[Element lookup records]
☆ ☆ ☆ ☆
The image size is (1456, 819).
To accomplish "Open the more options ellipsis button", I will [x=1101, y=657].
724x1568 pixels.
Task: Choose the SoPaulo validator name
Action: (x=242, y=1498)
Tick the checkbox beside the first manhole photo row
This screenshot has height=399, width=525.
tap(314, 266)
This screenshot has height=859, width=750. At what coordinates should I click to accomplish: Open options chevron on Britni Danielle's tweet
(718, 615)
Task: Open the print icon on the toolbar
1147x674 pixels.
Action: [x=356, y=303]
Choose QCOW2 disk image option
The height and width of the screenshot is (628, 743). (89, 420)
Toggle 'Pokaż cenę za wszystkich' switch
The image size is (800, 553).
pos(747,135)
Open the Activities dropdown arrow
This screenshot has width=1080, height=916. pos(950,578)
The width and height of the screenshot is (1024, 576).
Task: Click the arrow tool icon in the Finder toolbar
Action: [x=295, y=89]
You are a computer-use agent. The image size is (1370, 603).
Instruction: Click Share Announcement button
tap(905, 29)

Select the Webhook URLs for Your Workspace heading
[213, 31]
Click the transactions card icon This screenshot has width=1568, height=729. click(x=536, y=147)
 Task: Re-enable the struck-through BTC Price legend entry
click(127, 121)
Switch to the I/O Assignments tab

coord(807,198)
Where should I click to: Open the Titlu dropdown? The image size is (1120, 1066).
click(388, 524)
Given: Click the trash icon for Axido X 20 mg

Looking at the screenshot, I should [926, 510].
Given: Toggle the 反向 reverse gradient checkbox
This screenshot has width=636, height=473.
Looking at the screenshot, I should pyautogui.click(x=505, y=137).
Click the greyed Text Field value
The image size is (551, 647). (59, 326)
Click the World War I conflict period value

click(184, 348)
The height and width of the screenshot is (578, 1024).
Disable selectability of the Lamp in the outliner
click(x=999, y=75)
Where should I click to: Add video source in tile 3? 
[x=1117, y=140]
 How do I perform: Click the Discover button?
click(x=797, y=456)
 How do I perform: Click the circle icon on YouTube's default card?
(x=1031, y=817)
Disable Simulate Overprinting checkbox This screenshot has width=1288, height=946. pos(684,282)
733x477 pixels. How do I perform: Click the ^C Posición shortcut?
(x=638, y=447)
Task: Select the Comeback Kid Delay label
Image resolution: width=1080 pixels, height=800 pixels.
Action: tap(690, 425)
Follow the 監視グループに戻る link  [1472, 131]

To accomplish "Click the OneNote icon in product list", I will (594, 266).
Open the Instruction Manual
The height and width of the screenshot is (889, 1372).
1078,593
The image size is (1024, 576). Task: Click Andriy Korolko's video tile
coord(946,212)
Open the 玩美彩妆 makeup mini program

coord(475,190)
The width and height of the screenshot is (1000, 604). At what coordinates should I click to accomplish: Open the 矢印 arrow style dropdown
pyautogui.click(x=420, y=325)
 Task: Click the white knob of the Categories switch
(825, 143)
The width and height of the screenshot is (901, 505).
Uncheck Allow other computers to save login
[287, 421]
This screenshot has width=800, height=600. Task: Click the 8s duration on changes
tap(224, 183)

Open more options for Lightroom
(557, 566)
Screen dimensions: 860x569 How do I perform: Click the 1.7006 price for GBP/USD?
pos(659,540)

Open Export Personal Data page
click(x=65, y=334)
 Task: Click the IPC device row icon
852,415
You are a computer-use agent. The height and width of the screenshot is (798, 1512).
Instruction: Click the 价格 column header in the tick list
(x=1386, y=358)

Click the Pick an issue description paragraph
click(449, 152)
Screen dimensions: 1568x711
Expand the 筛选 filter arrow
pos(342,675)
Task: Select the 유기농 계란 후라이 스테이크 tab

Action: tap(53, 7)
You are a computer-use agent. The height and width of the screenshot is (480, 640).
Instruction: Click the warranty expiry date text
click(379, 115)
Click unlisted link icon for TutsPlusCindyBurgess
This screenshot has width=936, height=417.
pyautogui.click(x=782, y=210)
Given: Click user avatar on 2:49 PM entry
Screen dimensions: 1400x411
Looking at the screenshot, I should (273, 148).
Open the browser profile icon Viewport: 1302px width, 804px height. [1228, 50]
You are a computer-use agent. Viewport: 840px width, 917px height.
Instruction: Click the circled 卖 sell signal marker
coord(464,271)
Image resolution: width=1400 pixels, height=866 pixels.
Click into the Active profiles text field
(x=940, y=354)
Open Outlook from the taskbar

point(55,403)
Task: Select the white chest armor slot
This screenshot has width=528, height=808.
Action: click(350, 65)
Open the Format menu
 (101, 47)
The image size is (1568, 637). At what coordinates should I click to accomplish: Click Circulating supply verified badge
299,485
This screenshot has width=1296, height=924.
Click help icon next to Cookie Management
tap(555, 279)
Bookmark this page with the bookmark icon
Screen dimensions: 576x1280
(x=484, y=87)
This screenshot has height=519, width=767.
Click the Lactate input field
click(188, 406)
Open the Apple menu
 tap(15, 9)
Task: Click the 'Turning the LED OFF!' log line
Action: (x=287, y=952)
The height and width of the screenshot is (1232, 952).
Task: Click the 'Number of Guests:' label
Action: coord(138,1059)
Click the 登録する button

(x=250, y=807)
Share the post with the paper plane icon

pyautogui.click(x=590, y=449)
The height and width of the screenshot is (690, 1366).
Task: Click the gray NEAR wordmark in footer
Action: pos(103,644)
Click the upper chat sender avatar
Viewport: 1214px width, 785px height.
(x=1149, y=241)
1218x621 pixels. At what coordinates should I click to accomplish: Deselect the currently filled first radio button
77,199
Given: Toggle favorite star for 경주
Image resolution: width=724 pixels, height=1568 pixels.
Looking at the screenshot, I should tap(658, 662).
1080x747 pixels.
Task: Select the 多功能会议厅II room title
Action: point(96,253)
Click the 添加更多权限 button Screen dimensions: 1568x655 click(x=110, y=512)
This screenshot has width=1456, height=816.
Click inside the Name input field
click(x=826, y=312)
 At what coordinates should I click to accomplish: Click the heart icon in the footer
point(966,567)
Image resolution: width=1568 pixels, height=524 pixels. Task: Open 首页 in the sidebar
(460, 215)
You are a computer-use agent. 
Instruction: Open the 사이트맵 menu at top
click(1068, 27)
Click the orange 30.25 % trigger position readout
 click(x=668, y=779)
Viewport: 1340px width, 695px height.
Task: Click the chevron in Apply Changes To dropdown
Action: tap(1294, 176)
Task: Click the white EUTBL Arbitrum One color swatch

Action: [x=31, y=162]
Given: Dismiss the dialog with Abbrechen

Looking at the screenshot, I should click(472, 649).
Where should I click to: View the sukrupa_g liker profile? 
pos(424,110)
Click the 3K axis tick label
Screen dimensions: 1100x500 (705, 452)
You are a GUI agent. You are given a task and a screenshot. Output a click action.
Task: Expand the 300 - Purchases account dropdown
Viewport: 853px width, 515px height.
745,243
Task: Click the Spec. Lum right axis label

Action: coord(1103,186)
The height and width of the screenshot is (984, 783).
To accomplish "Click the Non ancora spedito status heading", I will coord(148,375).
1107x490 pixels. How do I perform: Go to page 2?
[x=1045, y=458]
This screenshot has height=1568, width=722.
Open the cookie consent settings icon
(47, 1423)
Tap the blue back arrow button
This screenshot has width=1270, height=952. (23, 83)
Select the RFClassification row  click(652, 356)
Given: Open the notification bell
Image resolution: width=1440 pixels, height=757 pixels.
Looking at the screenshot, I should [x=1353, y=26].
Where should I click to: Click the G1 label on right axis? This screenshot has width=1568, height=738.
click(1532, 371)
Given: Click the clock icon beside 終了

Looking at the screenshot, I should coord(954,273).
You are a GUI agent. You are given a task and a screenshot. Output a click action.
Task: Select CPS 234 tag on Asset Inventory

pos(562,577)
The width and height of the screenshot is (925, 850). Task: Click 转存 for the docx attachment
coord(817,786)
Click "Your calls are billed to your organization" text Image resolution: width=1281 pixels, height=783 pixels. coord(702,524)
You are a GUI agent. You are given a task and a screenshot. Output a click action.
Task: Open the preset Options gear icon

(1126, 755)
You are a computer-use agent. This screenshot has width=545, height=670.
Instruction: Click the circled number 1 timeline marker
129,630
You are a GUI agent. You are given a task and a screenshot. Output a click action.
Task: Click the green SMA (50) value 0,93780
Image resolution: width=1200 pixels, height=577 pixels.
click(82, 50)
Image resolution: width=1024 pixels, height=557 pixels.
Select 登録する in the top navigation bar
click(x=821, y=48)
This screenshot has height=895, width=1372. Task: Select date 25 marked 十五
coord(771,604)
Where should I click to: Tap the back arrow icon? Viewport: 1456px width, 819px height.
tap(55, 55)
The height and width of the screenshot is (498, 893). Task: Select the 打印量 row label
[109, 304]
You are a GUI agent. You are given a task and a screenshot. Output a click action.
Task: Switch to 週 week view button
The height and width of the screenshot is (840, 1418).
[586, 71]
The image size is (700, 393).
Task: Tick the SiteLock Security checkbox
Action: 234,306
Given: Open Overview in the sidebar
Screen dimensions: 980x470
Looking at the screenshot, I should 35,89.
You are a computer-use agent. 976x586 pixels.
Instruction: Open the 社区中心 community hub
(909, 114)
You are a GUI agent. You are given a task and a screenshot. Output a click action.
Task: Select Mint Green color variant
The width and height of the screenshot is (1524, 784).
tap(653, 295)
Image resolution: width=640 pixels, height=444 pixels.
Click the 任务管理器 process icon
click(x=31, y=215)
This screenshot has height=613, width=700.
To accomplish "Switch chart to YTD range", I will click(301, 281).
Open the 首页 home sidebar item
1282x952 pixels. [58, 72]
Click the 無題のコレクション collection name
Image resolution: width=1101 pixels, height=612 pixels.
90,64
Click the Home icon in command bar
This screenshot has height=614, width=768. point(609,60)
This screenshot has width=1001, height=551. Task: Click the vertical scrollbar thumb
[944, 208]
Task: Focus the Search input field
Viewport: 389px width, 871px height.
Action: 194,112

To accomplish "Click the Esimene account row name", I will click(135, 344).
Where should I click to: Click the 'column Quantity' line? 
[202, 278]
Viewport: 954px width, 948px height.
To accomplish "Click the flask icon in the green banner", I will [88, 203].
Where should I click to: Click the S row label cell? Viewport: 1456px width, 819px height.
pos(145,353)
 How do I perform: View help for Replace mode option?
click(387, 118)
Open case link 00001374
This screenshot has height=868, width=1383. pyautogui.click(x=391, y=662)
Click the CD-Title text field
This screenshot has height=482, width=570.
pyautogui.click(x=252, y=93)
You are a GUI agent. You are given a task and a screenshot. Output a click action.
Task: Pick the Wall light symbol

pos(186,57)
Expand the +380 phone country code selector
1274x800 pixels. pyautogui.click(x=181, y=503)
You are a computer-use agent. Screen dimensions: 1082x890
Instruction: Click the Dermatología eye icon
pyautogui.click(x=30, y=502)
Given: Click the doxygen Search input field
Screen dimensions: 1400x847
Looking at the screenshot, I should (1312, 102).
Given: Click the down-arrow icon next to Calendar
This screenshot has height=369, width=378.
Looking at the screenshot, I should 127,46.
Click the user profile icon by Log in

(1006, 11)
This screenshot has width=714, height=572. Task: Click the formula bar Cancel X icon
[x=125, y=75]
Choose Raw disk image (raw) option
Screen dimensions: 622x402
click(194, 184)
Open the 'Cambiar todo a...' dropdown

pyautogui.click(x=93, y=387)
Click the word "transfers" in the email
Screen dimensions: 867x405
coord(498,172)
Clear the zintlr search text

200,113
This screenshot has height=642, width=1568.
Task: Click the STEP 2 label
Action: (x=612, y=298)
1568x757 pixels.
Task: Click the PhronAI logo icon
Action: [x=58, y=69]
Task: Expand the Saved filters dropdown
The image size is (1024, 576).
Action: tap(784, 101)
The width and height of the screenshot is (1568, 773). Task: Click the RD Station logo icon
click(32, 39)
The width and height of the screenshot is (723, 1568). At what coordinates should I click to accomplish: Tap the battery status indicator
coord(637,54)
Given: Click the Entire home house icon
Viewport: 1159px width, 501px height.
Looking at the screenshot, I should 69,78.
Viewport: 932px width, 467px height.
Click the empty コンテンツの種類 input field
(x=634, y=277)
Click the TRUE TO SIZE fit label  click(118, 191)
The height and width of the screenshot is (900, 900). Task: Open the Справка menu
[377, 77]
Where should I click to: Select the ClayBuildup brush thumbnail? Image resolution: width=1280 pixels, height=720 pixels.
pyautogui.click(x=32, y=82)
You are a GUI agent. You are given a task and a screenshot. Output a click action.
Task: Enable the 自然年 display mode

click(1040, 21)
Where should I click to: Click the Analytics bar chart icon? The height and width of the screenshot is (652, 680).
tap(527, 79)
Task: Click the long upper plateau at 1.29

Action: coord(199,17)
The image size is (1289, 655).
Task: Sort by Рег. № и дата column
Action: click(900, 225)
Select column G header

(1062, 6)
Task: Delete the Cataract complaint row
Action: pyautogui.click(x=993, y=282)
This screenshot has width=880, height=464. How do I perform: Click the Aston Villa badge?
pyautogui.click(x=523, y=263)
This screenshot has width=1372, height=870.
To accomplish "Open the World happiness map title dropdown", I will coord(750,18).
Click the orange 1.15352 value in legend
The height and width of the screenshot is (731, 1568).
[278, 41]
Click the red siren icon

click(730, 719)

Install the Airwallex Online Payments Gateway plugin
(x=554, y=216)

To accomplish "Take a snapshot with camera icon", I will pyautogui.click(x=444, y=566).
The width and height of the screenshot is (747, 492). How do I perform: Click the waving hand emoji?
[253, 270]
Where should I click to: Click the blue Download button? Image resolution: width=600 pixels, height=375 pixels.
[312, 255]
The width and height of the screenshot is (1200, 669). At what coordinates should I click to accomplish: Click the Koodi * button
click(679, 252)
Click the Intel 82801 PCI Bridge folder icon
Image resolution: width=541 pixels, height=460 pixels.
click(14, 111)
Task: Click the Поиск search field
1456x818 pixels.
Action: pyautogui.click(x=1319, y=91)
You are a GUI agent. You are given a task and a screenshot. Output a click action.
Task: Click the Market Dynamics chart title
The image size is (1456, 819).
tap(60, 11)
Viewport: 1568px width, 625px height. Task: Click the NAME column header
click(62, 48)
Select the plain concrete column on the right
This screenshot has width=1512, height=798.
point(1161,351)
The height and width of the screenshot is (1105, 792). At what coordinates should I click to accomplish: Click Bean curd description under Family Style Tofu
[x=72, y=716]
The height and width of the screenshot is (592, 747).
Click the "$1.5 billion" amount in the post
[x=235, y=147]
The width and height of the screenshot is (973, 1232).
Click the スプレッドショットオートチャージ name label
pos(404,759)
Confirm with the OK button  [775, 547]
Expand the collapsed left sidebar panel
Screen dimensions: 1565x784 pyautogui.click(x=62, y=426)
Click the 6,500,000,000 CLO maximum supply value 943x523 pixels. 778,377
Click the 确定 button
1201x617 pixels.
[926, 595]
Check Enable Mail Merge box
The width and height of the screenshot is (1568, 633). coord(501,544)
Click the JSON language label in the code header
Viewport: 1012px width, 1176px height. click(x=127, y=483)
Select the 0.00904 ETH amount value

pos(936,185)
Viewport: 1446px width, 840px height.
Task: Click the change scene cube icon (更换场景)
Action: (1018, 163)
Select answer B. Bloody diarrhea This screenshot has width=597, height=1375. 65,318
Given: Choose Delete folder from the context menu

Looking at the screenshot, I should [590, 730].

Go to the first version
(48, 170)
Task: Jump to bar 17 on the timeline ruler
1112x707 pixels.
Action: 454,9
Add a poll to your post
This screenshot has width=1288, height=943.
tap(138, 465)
☆ ☆ ☆ ☆
Reproduce the lines between the one containing "Where should I click to: Click the Analytics" and the one containing "(x=554, y=216)", inclusive, changing "Aston Villa badge" to "team crest" and leaving everything else untouched.

- _Exercise solution_
Where should I click to: Click the Analytics bar chart icon? The height and width of the screenshot is (652, 680).
tap(527, 79)
Task: Click the long upper plateau at 1.29

Action: coord(199,17)
The image size is (1289, 655).
Task: Sort by Рег. № и дата column
Action: click(900, 225)
Select column G header

(1062, 6)
Task: Delete the Cataract complaint row
Action: pyautogui.click(x=993, y=282)
This screenshot has width=880, height=464. How do I perform: Click the team crest?
pyautogui.click(x=523, y=263)
This screenshot has width=1372, height=870.
To accomplish "Open the World happiness map title dropdown", I will coord(750,18).
Click the orange 1.15352 value in legend
The height and width of the screenshot is (731, 1568).
[278, 41]
Click the red siren icon

click(730, 719)

Install the Airwallex Online Payments Gateway plugin
(x=554, y=216)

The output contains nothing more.